OpenAI Agents SDK April 2026: Sandbox Agents, Harness Architecture, Any LLM

Abhishek GautamAbhishek Gautam6 min read
OpenAI Agents SDK April 2026: Sandbox Agents, Harness Architecture, Any LLM

Quick summary

OpenAI Agents SDK April 15 2026 update: sandbox agents with filesystem/Git/snapshot support, harness-compute separation, Codex tools, 100+ LLMs via Chat Completions API. Full developer guide.

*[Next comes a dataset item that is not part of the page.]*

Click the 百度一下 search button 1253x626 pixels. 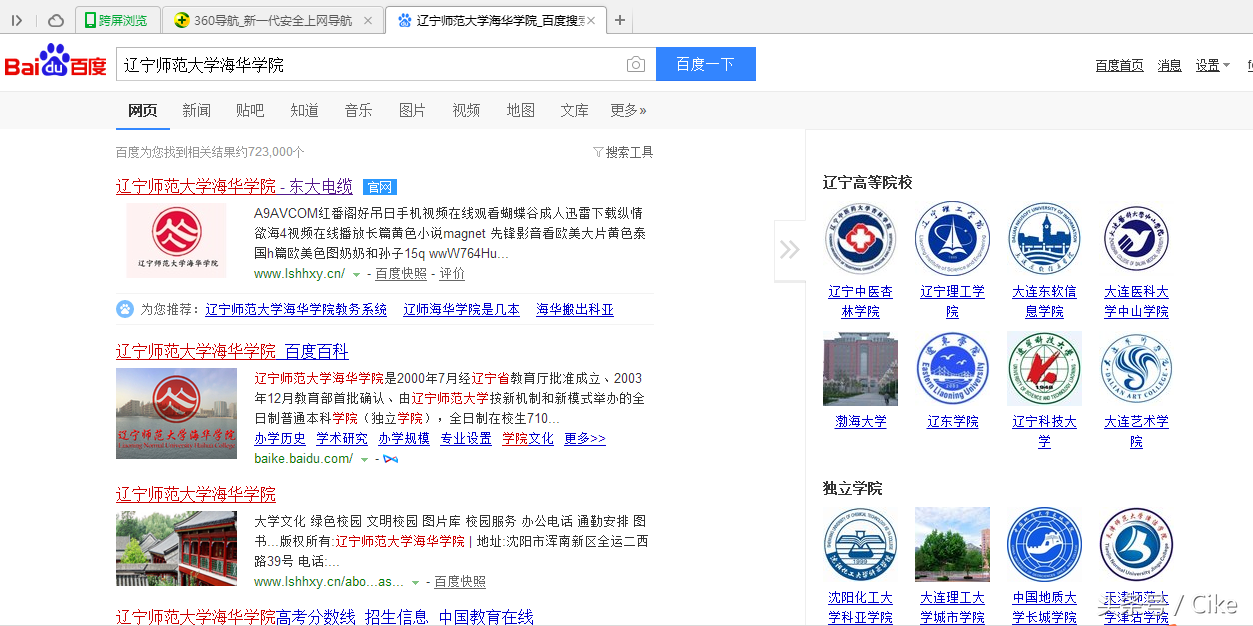[x=705, y=64]
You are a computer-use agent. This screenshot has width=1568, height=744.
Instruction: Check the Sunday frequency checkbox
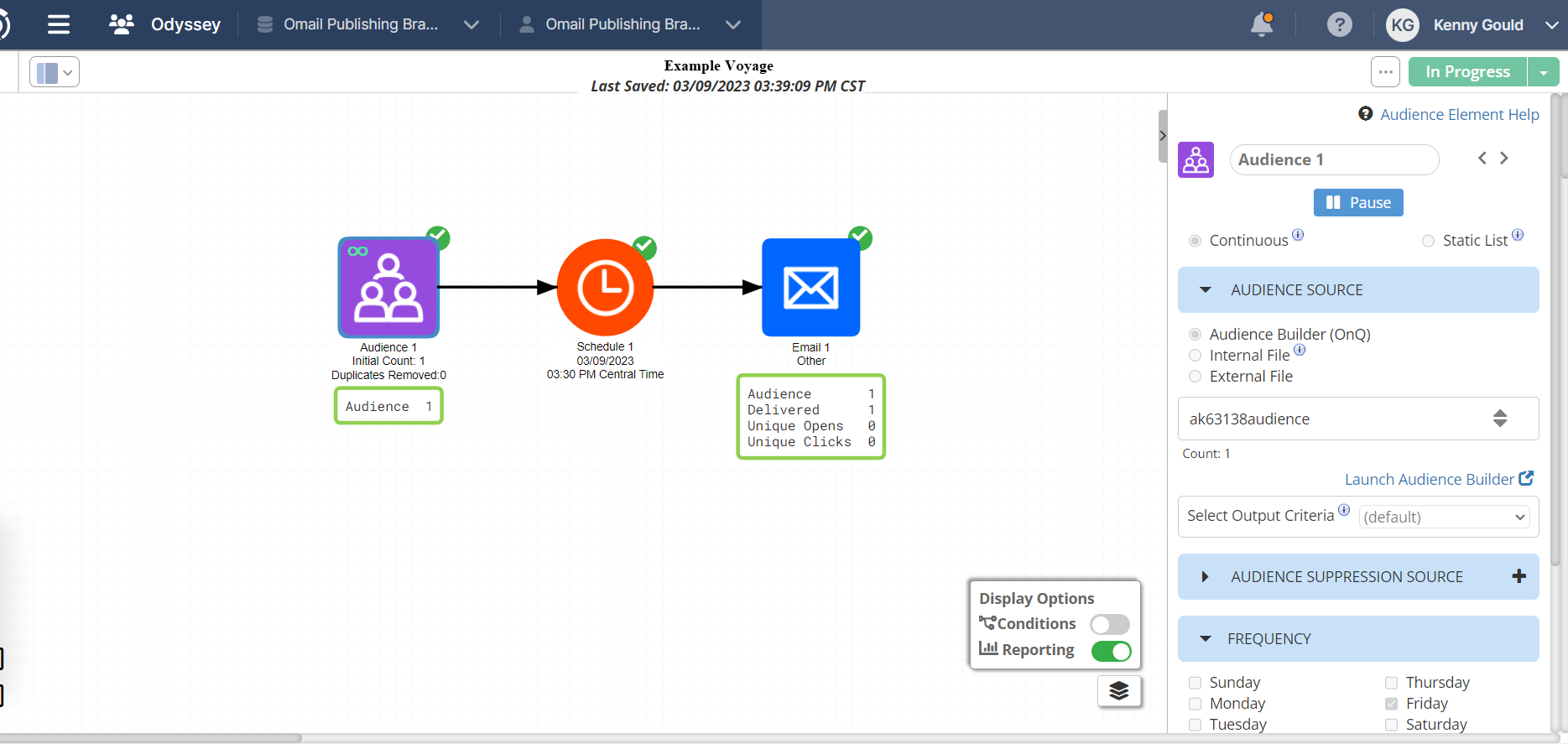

OpenAI updated the Agents SDK on April 15, 2026, with a release TechCrunch described as helping enterprises build "safer, more capable agents." The update ships three architectural changes significant enough to affect how you build production agent systems: sandbox agents (a new execution environment for long-horizon tasks), harness-compute separation (control plane decoupled from execution), and broad LLM compatibility (100+ models via Chat Completions API, not just OpenAI models). This is not a minor version bump — it changes the recommended architecture for production agentic systems.

The official documentation is at openai.github.io/openai-agents-python. This post covers what changed, what the architectural decisions mean for production deployments, and what developers need to test immediately.

Sandbox Agents: What They Are and Why They Matter

The sandbox agent is the headlining feature of the April 2026 update. A sandbox agent operates inside a persistent, isolated workspace with access to:

  • Filesystem: files, directories, and mounts — agents can read, write, and navigate a real filesystem inside the sandbox
  • Git repositories: agents can clone repos, create branches, commit changes, and push — enabling full autonomous development workflows
  • Snapshots: the sandbox state can be saved and restored, allowing agents to checkpoint work and resume after interruption
  • Containers: the sandbox can run inside Docker containers or hosted environments, with support for local, containerised, and cloud-hosted execution

Before this update, building an agent that could reliably work on a multi-step coding task — read a codebase, make changes across multiple files, run tests, fix failures, commit — required hand-rolling the filesystem management, state persistence, and container orchestration. The sandbox agent provides this as a first-class SDK primitive.

The direct comparison is to Anthropic's Computer Use and the emerging agentic coding layer in tools like Cursor and Claude Code. OpenAI is now competing directly in the agent execution environment space, not just the model API space.

What sandbox agents enable that wasn't practical before:

  • Long-horizon coding tasks that span multiple tool calls and file operations without state loss
  • Autonomous code review and refactoring agents that can run tests and verify their own changes
  • Documentation generation agents that read an entire codebase and produce output without context window limits
  • CI/CD agents that can diagnose failures, write fixes, and open PRs autonomously

Harness-Compute Separation: The Architecture Decision

The April 2026 SDK introduces the concept of separating the harness (control plane) from the compute (execution plane). This is an architectural principle that matters for production deployments.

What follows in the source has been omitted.